Campus Crops is a student run urban gardening initiative at McGill University's downtown campus. We want to grow food on campus, by students, for students. We have been running garden behind the School of Environment building at 3534 University since 2007. In 2009 we started a terrace garden behind the James Administration building. We're really excited to keep improving these two spaces, and need lots of helping hands for the summer ahead! Get in touch and get gardening!

Saturday, June 8, 2013

For the love of potatoes

You've built your potato box (properly). Your potato seedlings are ready. Then what?

The best time to plant potatoes is from mid-March to mid-May, when the soil has reached a temperature of 16°C. Plant the each potato seedling about 12-14 inches (30-45 cm) apart. If you're working with a potato box, add enough soil to completely bury the potatoes. In a garden, you can dig a trench (or individual holes) about 30 cm deep and put just enough soil to completely bury the potatoes (don't fill the trench or holes to the top yet). In both cases and if working with potato seedlings, make sure the shoots are facing upward, and make sure not to break them while burying the seedings.

Make sure that the potatoes are planted in a full sun area (at least 6 hours of sun a day), and keep the soil moist but not waterlogged. If the soil gets too dry, there will be hollow areas inside the potatoes, but if it's too wet, the potatoes will rot. Potatoes should be planted in a soil with good drainage (sandy to loam, clearly not clay), otherwise they will most certainly rot.

Once the plants have reached about 30 cm in height, add 20-25 cm of soil around the plants, either from between the rows in a garden, or from elsewhere if using a potato box. If in a garden, the initial "hilling" will most likely consist of completely filling back the trench or holes to ground level. Hill again once the plants reach another 20-30 cm in height. Repeat until plants are dead, in September or October when it gets colder (if they die earlier, it may be because the potatoes are rotting).

Potatoes do not compete well with weeds, so keep their environment weed free throughout the season. You may also want to remove any flowers if the plant blossoms.

Here's how our planting went:

Since our potato box will be sitting on concrete all summer, we added some left-over rocks we were using for our containers at the bottom of the potato box. We added about 10 cm. That should not be necessary if the potato box is a few centimeters above the ground, or if it's placed in the garden. In fact, we're not even sure if it was necessary in our case, since our soil is of good quality and should drain easily, but we did it anyway.

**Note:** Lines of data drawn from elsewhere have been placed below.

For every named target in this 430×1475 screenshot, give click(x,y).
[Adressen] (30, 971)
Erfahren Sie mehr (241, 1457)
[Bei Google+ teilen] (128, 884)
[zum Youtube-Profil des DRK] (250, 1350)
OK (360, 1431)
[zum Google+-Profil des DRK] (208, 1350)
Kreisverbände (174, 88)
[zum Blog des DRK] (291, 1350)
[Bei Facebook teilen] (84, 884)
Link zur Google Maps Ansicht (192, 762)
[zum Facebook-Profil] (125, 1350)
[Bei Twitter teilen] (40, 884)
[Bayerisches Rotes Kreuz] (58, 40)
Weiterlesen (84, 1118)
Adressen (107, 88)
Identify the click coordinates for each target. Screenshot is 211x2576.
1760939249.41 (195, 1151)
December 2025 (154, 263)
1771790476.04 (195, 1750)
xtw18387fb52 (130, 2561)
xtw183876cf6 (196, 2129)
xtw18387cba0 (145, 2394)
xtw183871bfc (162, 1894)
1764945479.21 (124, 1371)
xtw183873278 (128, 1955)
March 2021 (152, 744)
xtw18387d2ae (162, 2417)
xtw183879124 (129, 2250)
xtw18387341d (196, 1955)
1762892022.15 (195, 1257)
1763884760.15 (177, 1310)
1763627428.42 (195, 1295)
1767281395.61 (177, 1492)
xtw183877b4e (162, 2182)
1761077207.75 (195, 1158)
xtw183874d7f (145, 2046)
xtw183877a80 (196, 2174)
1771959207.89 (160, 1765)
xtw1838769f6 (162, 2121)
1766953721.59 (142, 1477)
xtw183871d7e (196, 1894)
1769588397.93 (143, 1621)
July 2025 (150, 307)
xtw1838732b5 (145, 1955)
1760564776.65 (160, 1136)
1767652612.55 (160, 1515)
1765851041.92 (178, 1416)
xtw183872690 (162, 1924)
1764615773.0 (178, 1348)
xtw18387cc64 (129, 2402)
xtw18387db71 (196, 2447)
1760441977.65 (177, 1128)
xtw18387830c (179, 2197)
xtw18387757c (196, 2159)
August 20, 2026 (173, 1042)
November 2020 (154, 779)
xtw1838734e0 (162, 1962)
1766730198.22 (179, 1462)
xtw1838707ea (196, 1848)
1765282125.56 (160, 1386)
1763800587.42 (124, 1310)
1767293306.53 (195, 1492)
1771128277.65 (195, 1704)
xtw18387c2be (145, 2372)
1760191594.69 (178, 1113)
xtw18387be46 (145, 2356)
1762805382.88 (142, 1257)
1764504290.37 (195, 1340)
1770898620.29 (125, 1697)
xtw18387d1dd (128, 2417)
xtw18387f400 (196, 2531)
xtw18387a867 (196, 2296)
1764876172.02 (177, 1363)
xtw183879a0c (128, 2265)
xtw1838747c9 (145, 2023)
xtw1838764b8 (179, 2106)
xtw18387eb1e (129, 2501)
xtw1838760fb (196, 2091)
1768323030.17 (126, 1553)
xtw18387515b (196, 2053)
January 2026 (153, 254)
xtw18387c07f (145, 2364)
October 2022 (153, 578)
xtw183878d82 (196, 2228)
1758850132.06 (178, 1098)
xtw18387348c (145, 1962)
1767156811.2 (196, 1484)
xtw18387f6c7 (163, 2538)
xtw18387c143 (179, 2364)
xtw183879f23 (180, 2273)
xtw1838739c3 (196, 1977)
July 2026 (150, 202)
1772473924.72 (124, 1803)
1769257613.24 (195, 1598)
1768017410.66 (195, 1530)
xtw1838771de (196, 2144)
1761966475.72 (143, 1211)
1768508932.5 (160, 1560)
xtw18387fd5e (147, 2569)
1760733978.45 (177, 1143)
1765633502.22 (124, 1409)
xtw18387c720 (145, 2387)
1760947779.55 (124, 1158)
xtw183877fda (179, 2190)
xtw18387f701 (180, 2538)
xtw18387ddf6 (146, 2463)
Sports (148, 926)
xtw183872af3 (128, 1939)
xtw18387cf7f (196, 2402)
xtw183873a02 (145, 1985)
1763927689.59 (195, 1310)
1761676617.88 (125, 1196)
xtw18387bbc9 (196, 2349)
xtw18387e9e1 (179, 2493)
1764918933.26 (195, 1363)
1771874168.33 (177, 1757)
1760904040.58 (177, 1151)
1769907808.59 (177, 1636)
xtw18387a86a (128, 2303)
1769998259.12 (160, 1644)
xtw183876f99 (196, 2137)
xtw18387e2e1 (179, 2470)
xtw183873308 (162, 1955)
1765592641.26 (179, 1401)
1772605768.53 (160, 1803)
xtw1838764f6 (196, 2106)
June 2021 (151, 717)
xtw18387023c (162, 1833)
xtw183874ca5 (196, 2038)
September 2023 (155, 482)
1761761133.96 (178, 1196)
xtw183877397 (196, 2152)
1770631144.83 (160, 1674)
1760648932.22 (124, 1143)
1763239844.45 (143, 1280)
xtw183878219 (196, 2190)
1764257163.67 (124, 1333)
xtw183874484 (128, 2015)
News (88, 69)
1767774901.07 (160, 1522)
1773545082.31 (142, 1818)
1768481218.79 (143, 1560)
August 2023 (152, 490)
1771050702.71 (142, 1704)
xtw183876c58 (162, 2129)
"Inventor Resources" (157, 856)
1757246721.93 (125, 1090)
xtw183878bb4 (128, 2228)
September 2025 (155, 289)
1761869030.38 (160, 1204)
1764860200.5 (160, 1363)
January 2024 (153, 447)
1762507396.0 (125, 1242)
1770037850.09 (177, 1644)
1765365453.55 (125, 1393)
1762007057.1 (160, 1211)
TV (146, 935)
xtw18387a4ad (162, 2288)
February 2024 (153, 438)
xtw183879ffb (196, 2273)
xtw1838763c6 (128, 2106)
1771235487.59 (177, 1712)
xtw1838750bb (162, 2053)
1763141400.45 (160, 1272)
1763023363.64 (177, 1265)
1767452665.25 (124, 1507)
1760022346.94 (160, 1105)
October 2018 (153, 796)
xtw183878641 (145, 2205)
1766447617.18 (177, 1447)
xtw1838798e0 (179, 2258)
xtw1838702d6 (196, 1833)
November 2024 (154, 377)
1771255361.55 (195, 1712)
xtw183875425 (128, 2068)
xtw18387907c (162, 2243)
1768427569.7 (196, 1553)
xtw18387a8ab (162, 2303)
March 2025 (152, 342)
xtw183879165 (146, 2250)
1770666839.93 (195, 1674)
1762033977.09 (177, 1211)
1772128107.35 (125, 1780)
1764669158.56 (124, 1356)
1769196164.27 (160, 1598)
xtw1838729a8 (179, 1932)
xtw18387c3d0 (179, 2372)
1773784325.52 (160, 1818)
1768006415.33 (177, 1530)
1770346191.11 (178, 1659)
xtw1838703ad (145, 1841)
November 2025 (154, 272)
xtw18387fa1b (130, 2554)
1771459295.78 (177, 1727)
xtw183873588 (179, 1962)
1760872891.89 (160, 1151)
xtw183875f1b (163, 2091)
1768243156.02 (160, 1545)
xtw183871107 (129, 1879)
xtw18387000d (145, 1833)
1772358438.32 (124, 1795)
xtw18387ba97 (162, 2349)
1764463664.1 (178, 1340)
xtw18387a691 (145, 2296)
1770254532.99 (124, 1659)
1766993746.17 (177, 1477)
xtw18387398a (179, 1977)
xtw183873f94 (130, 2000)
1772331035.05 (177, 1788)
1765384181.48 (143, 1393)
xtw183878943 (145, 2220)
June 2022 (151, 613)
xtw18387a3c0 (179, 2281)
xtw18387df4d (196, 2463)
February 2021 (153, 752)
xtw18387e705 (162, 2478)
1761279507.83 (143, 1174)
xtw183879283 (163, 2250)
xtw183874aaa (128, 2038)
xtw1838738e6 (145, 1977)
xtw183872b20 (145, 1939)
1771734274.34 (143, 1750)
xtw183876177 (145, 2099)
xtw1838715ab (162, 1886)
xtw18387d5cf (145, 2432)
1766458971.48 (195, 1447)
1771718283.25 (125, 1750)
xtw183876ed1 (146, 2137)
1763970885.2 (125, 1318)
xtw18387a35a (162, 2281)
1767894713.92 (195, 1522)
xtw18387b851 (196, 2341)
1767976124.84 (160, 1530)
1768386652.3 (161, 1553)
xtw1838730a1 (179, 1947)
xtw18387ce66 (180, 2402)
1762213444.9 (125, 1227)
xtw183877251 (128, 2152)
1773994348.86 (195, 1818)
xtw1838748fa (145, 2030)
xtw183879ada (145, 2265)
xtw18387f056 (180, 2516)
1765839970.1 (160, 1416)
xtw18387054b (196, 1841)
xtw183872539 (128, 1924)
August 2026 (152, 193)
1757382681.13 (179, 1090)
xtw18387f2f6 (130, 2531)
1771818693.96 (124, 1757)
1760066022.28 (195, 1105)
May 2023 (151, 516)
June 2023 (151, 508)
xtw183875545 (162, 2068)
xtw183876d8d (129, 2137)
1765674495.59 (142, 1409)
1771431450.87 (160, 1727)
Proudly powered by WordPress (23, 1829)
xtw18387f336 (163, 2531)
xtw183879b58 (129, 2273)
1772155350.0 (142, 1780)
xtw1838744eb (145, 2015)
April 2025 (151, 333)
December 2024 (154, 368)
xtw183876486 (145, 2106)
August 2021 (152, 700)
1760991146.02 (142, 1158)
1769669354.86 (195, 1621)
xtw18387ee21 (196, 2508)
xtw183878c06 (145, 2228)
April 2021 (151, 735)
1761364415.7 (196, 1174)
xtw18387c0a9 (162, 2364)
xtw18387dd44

Our potato box has been lifted from the ground with bricks in order to keep the wood well aerated and prevent rot. We didn't have anything to keep the soil from touching the ground, though, so that's why we added rocks.

We then added another piece of geotextile over the rock layer and filled the potato box with about 15-20 cm of soil. We'll probably keep on putting geotextile to prevent the soil from touching the wood, as wood-soil contact may accelerate wood decomposition.


Then we dug the holes and placed the seedlings.


And finally filled the holes.


Some of our seedlings seemed to have started developing leaves at the end of some shoots, so we left those sticking out of the ground. It might not have been a good idea, as three days later the leaves seem to be dying. We're not sure if that's because it's been rainy and the soil is too wet, if the quite cold temperature shocked the seedlings and/or the leaves during transplantation, if we should have buried the whole seedlings, or if it doesn't matter. Time will tell.